6)   Avez-vous noté un impact sur votre métier de DIRCOM et plus largement dans votre façon d’aborder la communication ? 

Le fait de ne plus avoir d’événements en présentiel à organiser nous a libéré du temps, en particulier s’agissant des taches logistiques qui nous reviennent souvent par défaut et ne sont pas de la communication ! si vous permettez une formule à l’emporte-pièce : Au lieu de passer des micros… nous avons fait passer des messages. Je milite depuis longtemps pour que les communicants et communicantes fassent leur métier, tout leur métier mais cessent de suppléer au manque de de bras. Cela ne veut pas dire que nous n’organiserons plus d’événements, mais tout le monde aura compris que si apposer la signalétique est totalement stratégique pour la réussite d’un événement, nous pouvons tous et toutes le faire, ce qui n’est pas le cas de notre cœur de métier : écrire, illustrer, diffuser, déployer, démultiplier… puis ajuster et recommencer. Elle aura aussi montré combien la communication interne et la communication de proximité sont importantes, le socle de notre réputation.
 

7)  Quels enseignements plus généraux tirez-vous de cette crise en tant que DIRCOM d’une grande université de rechercheà visibilité internationale ? 

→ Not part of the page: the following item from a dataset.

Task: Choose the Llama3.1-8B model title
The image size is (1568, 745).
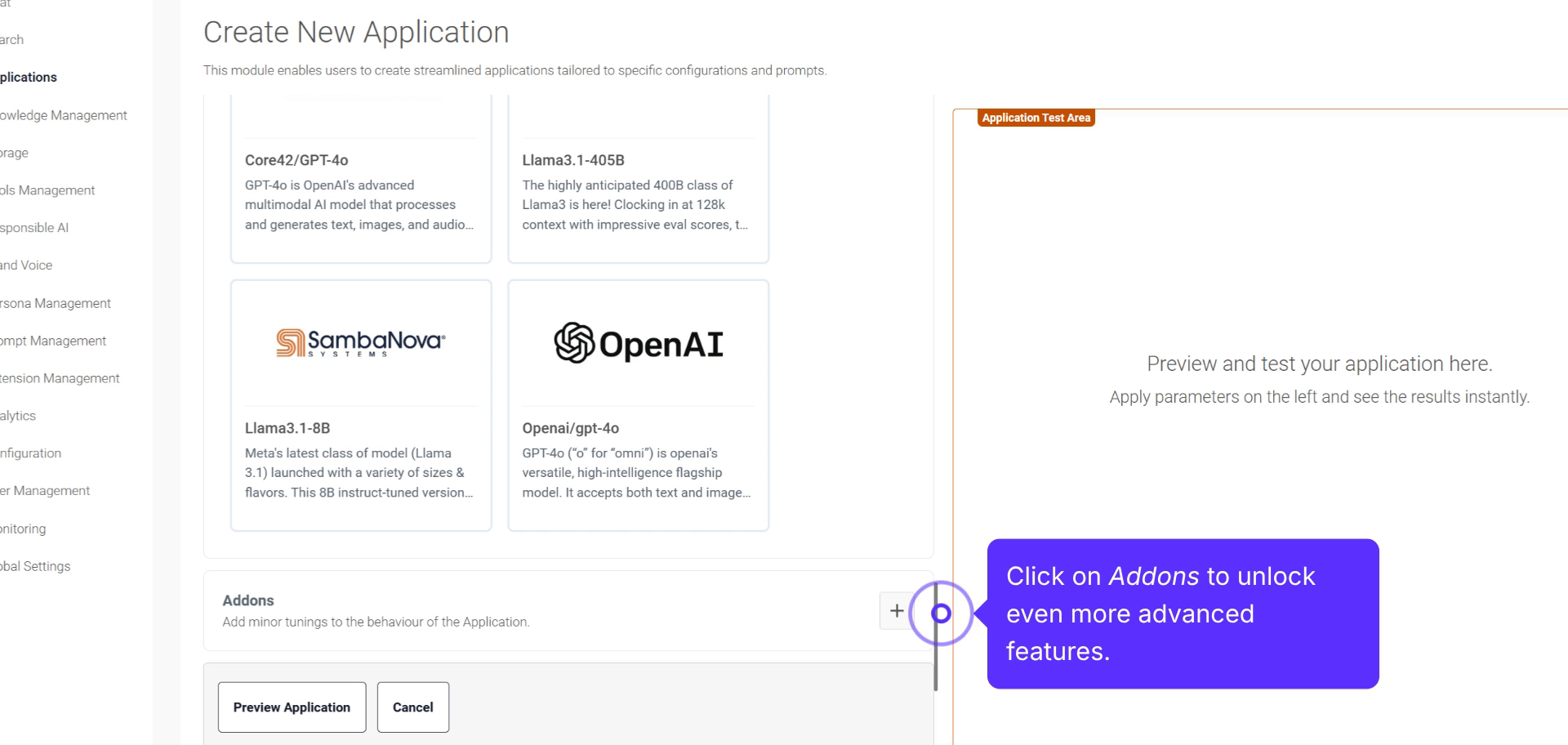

Cette crise m’a confirmé que les universités sont décidément des structures bien plus agiles et réactives qu’on veut bien le dire.  Nous avons continué dans le même temps à enseigner, à publier, à analyser, à inventer, à partager, à mixer les approches et les cultures, à compenser les inégalités et à encourager les initiatives, à préparer la suite et à répondre à l’instant. Bref, qui dit mieux ?  

 
 

Une rentrée sous le signe du présentiel prudentiel
Comme partout, nous avons prévu de nous adapter au plus près des consignes. 
Grâce à une campagne d’appels aux dons réalisée avec notre Fondation, nos étudiants disposeront d’un masque en tissu dans leur kit de rentrée fourni gracieusement par un réseau d’industriels textile. Nous favoriserons « le présentiel prudentiel » en régulant le nombre d’étudiants et favorisant la mobilité virtuelle (déjà prévue dans le cadre de l’Université européenne), dans l’objectif d’assurer le maximum de bien-être à tous nos étudiants. 
Un guide de rentrée a également été réalisé cette fois pour les enseignants pour assurer la continuité pédagogique quoiqu’il arrive. 

  

Propos recueillis par Sophie Dotaro 

[1] Le scrutin pour les élections de l’Université Paris-Saclay se sont déroulées les derniers jours de janvier 2020 ; l’élection de la Présidente Sylvie Retailleau a eu lieu lors du premier CA, le 2 mars 2020, et ; l’équipe Présidence a commencé à être constituée lors des premières séances de la CFVU et de la CR, le 9 mars.